If you haven’t noticed, there are a lot of rules.
Some come and go with the times, others never seem to go away:
- You are supposed to dress a certain way
- Finance your company this way
- You pitch deck should look like THIS
- You, in your industry, with your product, it’s not the way it’s done
And there are the big rules, the regulations:
- You can’t dispatch drivers without doing X
- Cars can only be sold through dealerships
- You can’t expose the MLS to the public, freely.
- Hotels are just rooms, but there are a lot of other rooms travellers should be able to rent. Many cities are fighting that.
Great companies are built by breaking rules. We call them ‘norms’ but they are rigid and they feel real until someone destroys our idea about ‘how it’s done’.
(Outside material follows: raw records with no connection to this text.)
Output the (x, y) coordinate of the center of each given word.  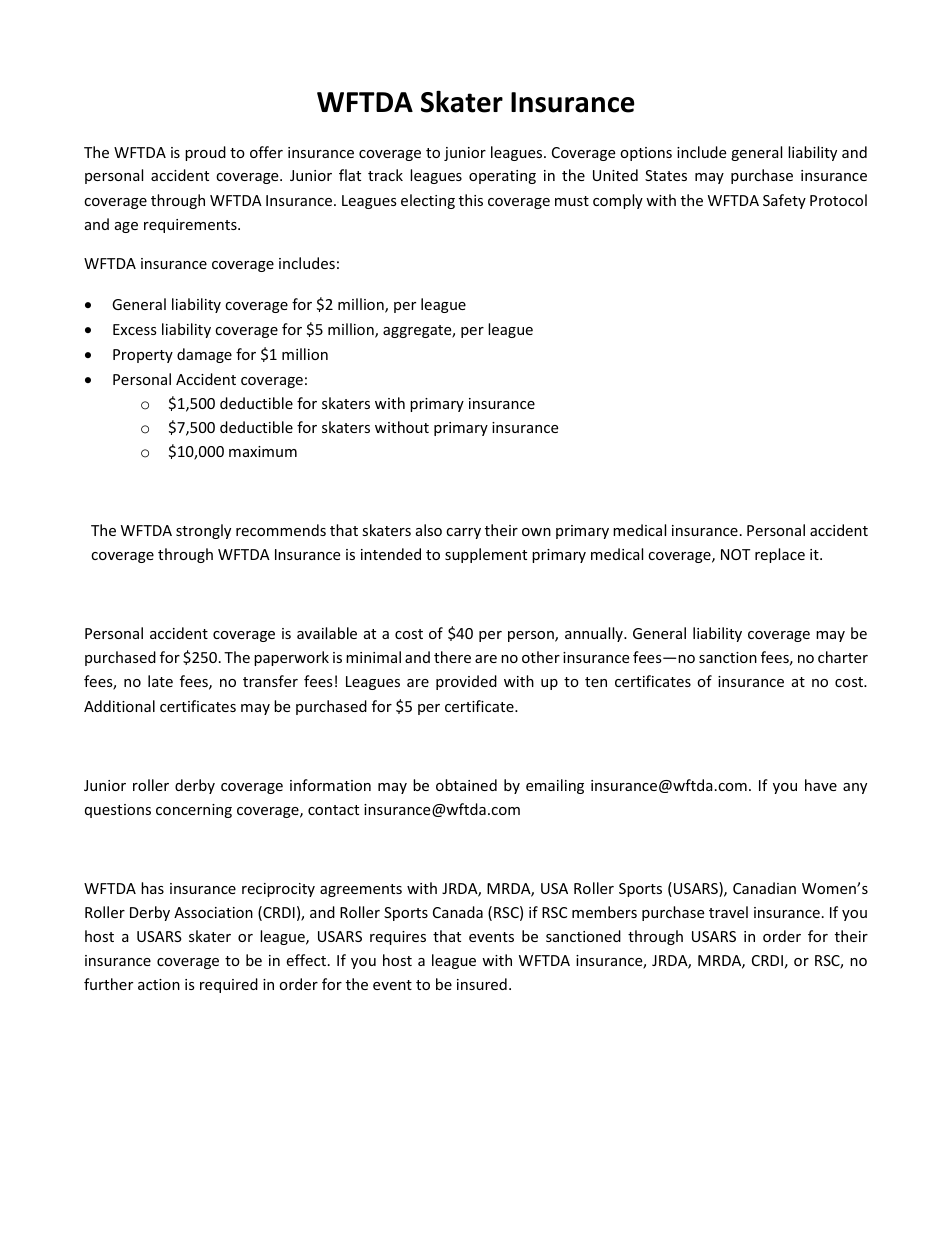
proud (205, 153)
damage (204, 355)
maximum (263, 451)
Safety (784, 201)
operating (502, 177)
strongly (203, 531)
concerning (194, 811)
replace (780, 555)
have (821, 785)
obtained (466, 785)
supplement (486, 555)
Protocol (838, 200)
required (229, 985)
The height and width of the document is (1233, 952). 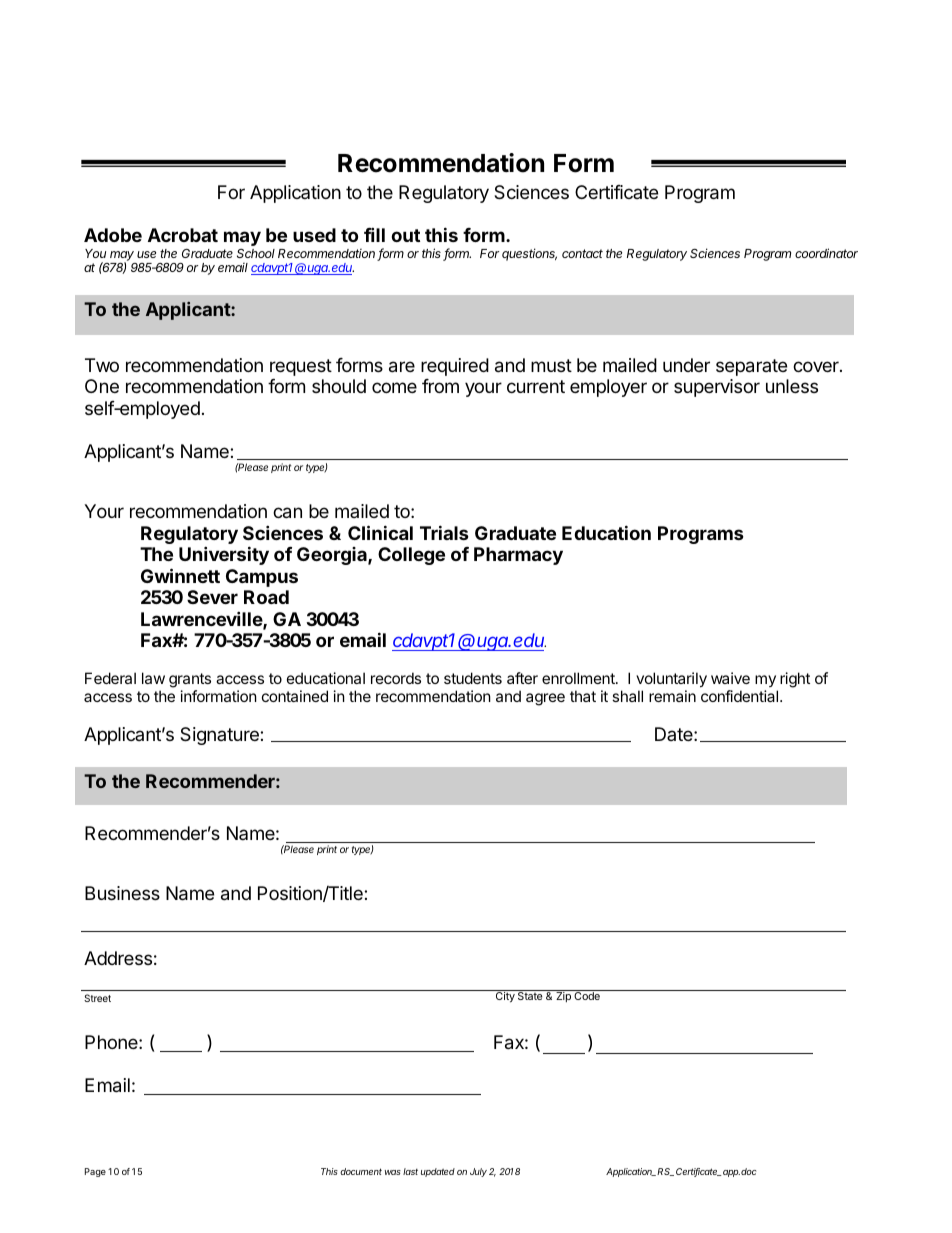 I want to click on Address, so click(x=118, y=958).
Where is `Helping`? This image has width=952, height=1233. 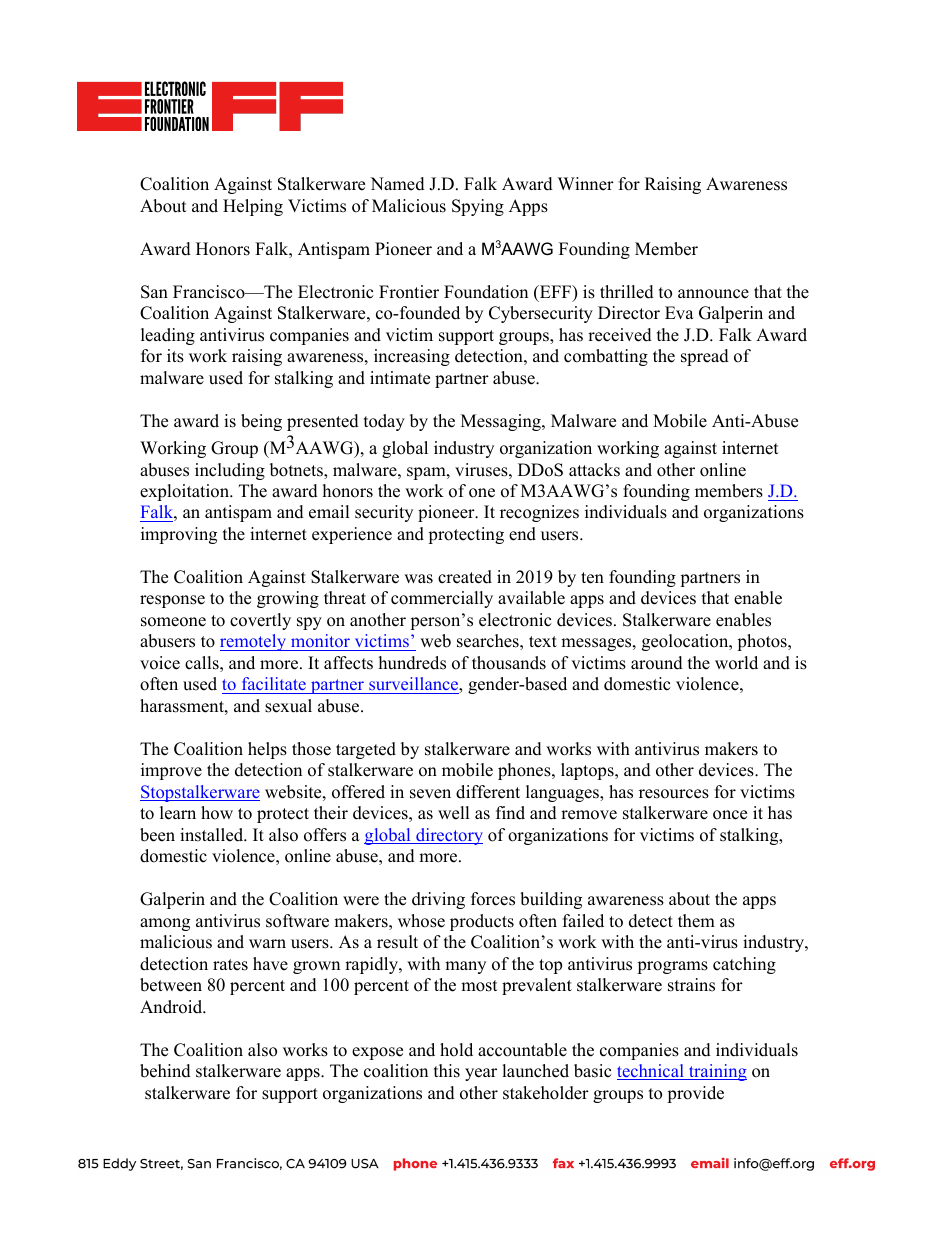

- Marc Benioff decided to sell software as a service when everyone believed they had to install software on premise
- Steve Jobs built expensive but beautiful machines when every other hardware company believed they had to be cheap.
and so many more.
And it’s happening, there are more great stories of breaking the rules and the amazing companies that result:
- Figure1 is breaking the rules in Healthcare
- Wattpad has done away with not only publishers, but with most of the old creative process
Who else comes to mind?
Sometimes a pure rethinking of technology can completely rewrite the rulebook. Bitcoin is readily looked at as an alternative to fiat currency, something that was unthinkable before a purely electronic currency was conceived.
Breaking the rules goes by many different names like ‘disruption’ and ‘innovation’ but they all start with someone rethinking an old way of doing business. When we look back on what they’ve accomplished we often like to call these rule breakers ‘clever’, ‘brilliant’ or ‘strategic’. The truth is that they didn’t get ahead by adding complexity, or navigating what existed. Most of the time they were able to get ahead by pushing aside the rules and focusing on the opportunity.
The rules almost always come to mind later.
As the world becomes more and more ‘wired’ I believe that startups will run in to regulatory hurdles more and more often. Like uber, AirBnB, Lyft and others, the rules sometimes represent a massive opportunity to create efficiencies in a place everyone else thought was off limits.
There are little rules, and there a big rules. No matter which stage a company is at, it’s the rule breakers who get noticed, they are the ones who crack a market open and feed off the the plump center.